Browser Pivoting

A Browser Pivot is a man-in-the-browser attack to hijack a compromised user's authenticated web sessions. Cobalt Strike implements browser pivoting with a proxy server that injects into 32-bit and 64-bit Internet Explorer. When you browse through this proxy server you inherit cookies, authenticated HTTP sessions, and client SSL certificates. Browser Pivoting is a powerful way to demonstrate risk with a targeted attack.

To setup Browser pivoting, go to [beacon] -> Explore -> Browser Pivot. Choose the Internet Explorer instance that you want to inject into. You may also decide which port to bind the browser pivoting proxy server to as well.

The process you inject into matters a great deal. Inject into Internet Explorer to inherit the user's authenticated web sessions. Modern versions of Internet Explorer spawn a process for each tab. If your target uses a modern version of Internet Explorer--you must inject into a child tab to inherit session state.
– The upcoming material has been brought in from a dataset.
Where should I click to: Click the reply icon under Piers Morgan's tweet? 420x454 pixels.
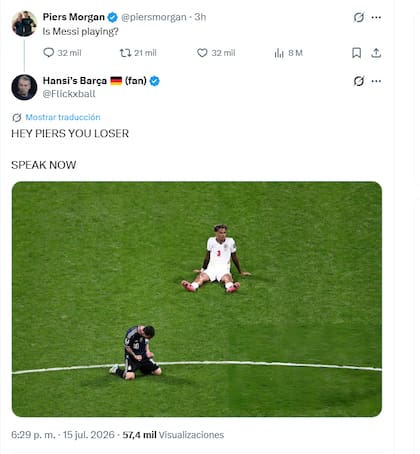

Generally, child tabs share all session state. There is one exception to this. Internet Explorer 11 seems to have broken how it shares client SSL state. It's not predictable. If you inject into the tab process associated with a client SSL session--it will work though.

Identify an Internet Explorer child tab process by looking at the PPID value in the Browser Pivoting setup dialog. The process is not a child tab when PPID references explorer.exe. The process is a child tab when the PPID references iexplore.exe. Cobalt Strike will show a checkmark next to the processes it thinks you should inject into.
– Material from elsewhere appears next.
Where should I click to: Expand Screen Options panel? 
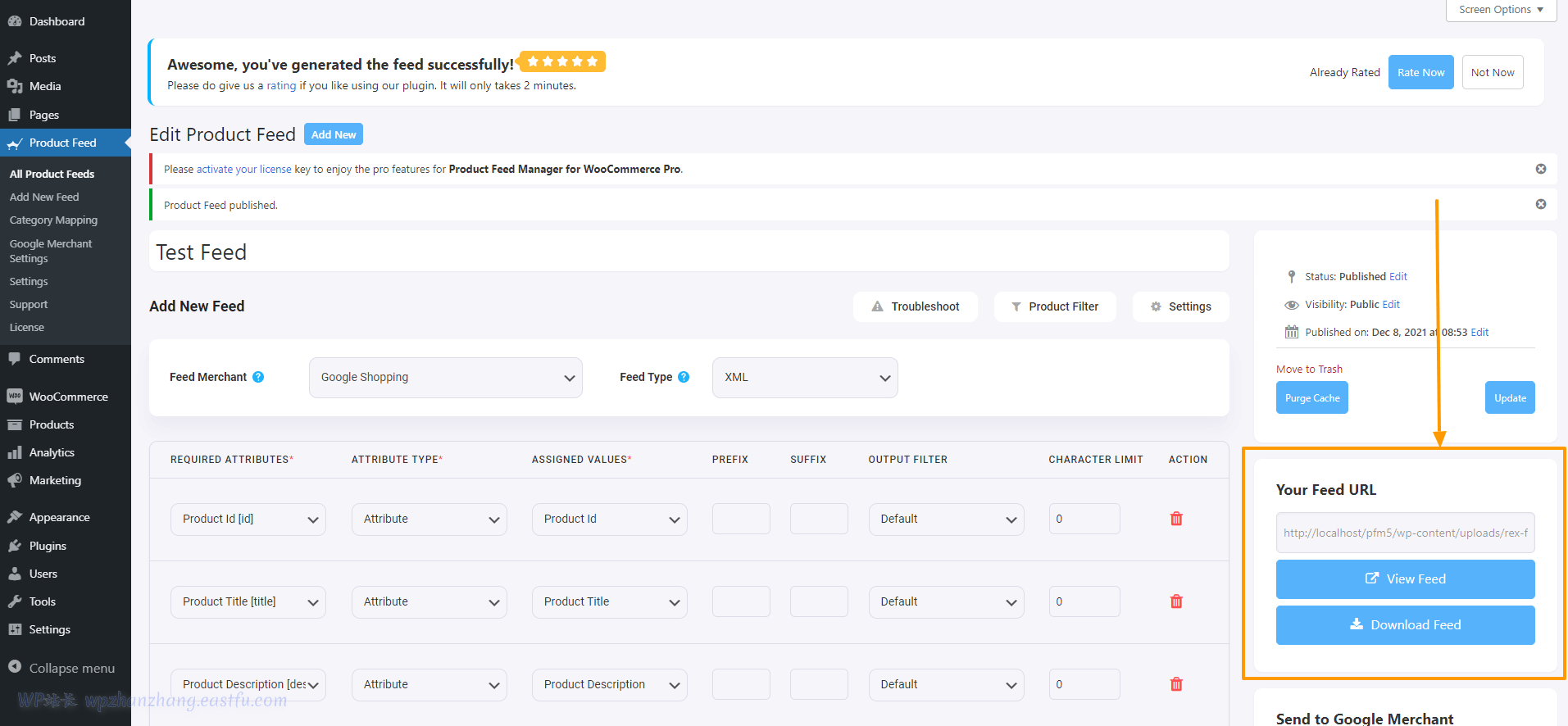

Once Browser Pivoting is setup, set up your web browser to use the Browser Pivot Proxy server. The Browser Pivot Proxy server is an HTTP proxy server.


You may browse the web as your target user once browser pivoting is started. Beware that the browser pivoting proxy server will present its SSL certificate for SSL-enabled websites you visit. This is necessary for the technology to work.

The browser pivoting proxy server will ask you to add a host to your browser's trust store when it detects an SSL error. Add these hosts to the trust store and press refresh to make SSL protected sites load properly.

If your browser pins the certificate of a target site, you may find its impossible to get your browser to accept the browser pivoting proxy server’s SSL certificate. This is a pain. One option is to use a different browser. The open source Chromium browser has a command-line option to ignore all certificate errors. This is ideal for browser pivoting use:

chromium --ignore-certificate-errors --proxy-server=[host]:[port]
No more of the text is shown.